## AIM:
Can you write out the data again, beginning at the line that contains "You are a GUI" and stopping after the line that contains "tap(407, 119)", requests included, but with every coordinate in the answers increased by 147? Leave the pictures out.

## DATA PROVIDED:
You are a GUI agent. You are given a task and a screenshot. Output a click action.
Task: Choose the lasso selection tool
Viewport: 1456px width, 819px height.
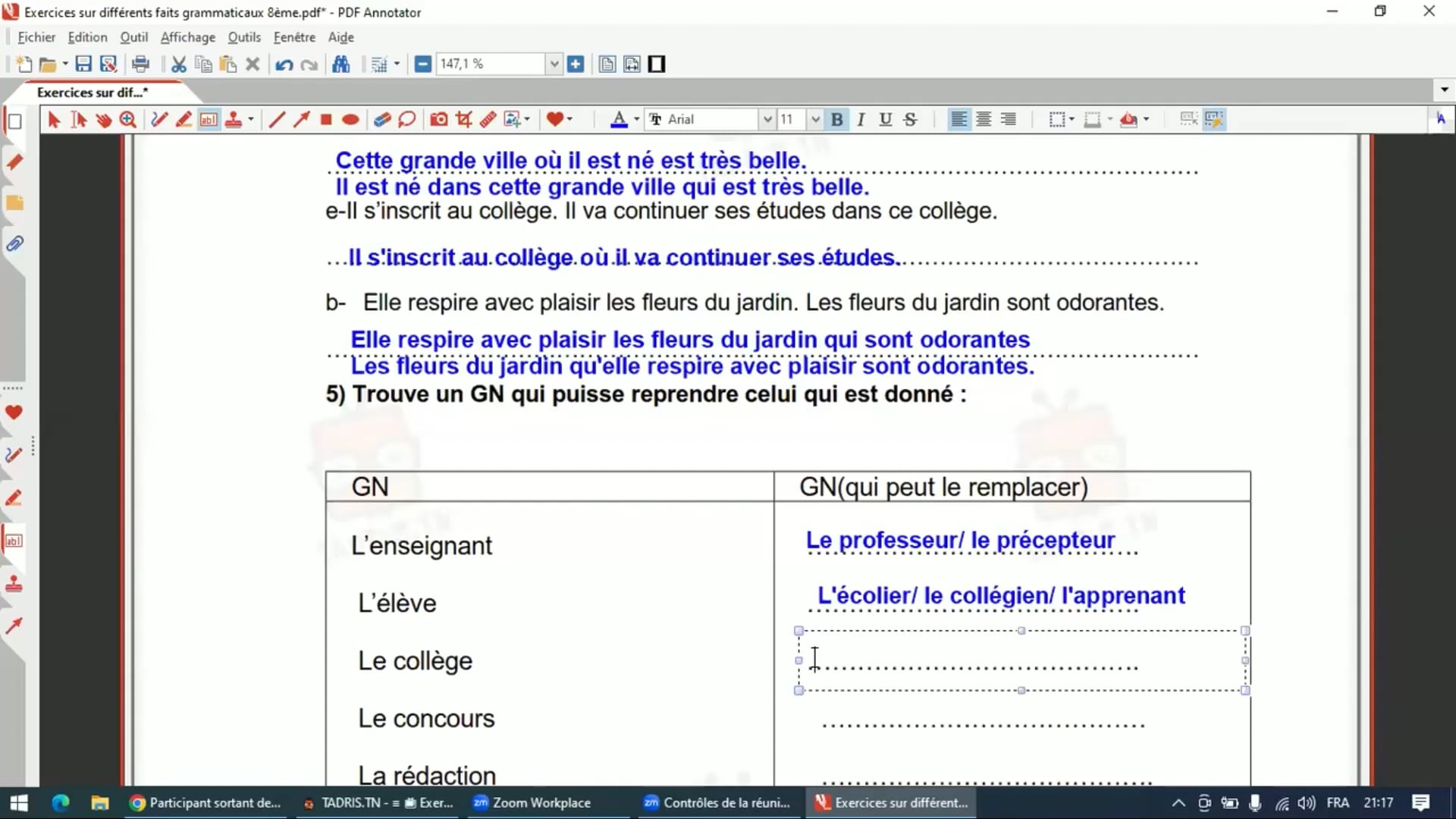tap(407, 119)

...

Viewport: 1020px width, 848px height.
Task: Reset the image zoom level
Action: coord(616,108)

## RESULT OF THIS TASK:
You are a GUI agent. You are given a task and a screenshot. Output a click action.
Task: Choose the lasso selection tool
Viewport: 1456px width, 819px height.
tap(554, 266)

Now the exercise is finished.